Con — range queries are gone. Adjacent keys land on random shards, so a range scan must hit every shard (scatter-gather) — expensive. Sorted iteration is impossible without secondary structures.
Used by: Cassandra, DynamoDB, most distributed caches.

Keys:  k1 k2 k3 k4 k5 k6 (k7=newest, monotonic)

RANGE:   [ k1 k2 ] [ k3 k4 ] [ k5 k6 k7 ]   <- new writes pile on last shard
          shard A    shard B    shard C  (HOT)
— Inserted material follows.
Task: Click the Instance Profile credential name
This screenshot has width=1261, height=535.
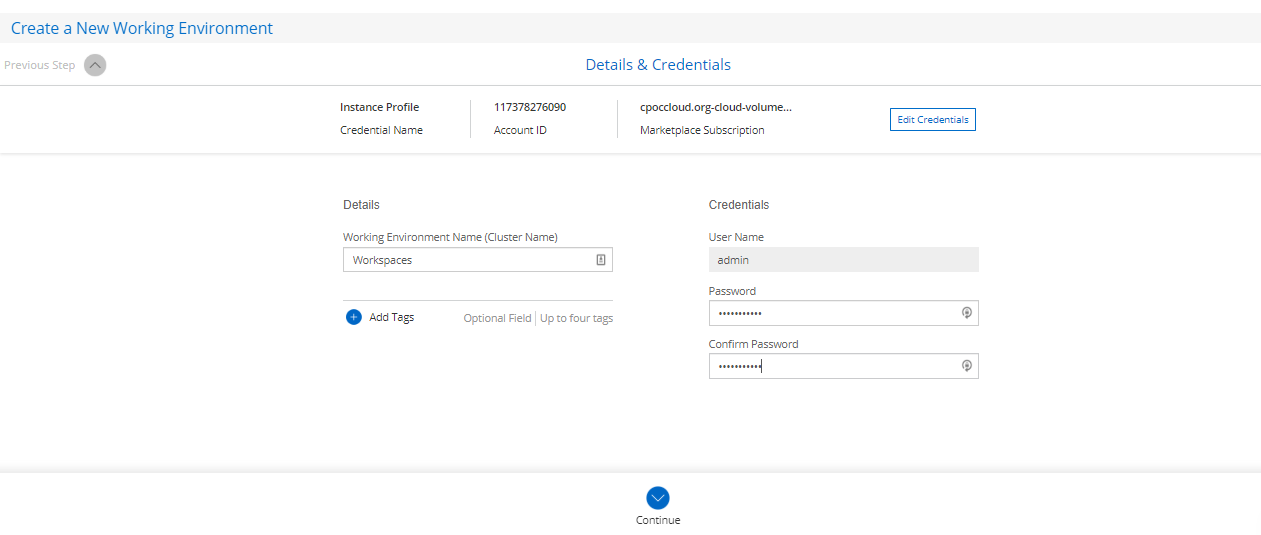Action: click(379, 107)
HASH:    [ k2 k5 ] [ k1 k7 ] [ k3 k4 k6 ]   <- even, but "k3..k5" spans all shards
          shard A    shard B    shard C

Same keys, two strategies: range keeps order (and hot spots); hash spreads load (and scatters ranges)

Side by side

	Range	Hash
Range / sorted queries	Efficient (few shards)	Scatter-gather (all shards)
Load distribution	Risky (hot spots on skew/monotonic keys)	Even
Point lookups	Efficient	Efficient
Rebalancing	Split/merge ranges	Easier with consistent hashing
Best for	Time-series, sorted scans, range filters	Uniform point-access at scale

Choosing the partition key

The strategy is only half the decision — the partition key matters as much:

High cardinality so load spreads (don't shard on "country" with 3 dominant values).
Matches the access pattern — shard chat messages by chat_id so a conversation lives on one shard; shard by user_id if reads are per-user.
Avoid monotonic keys with range sharding — or prefix the timestamp with a hashed bucket to break the hot spot ("salting").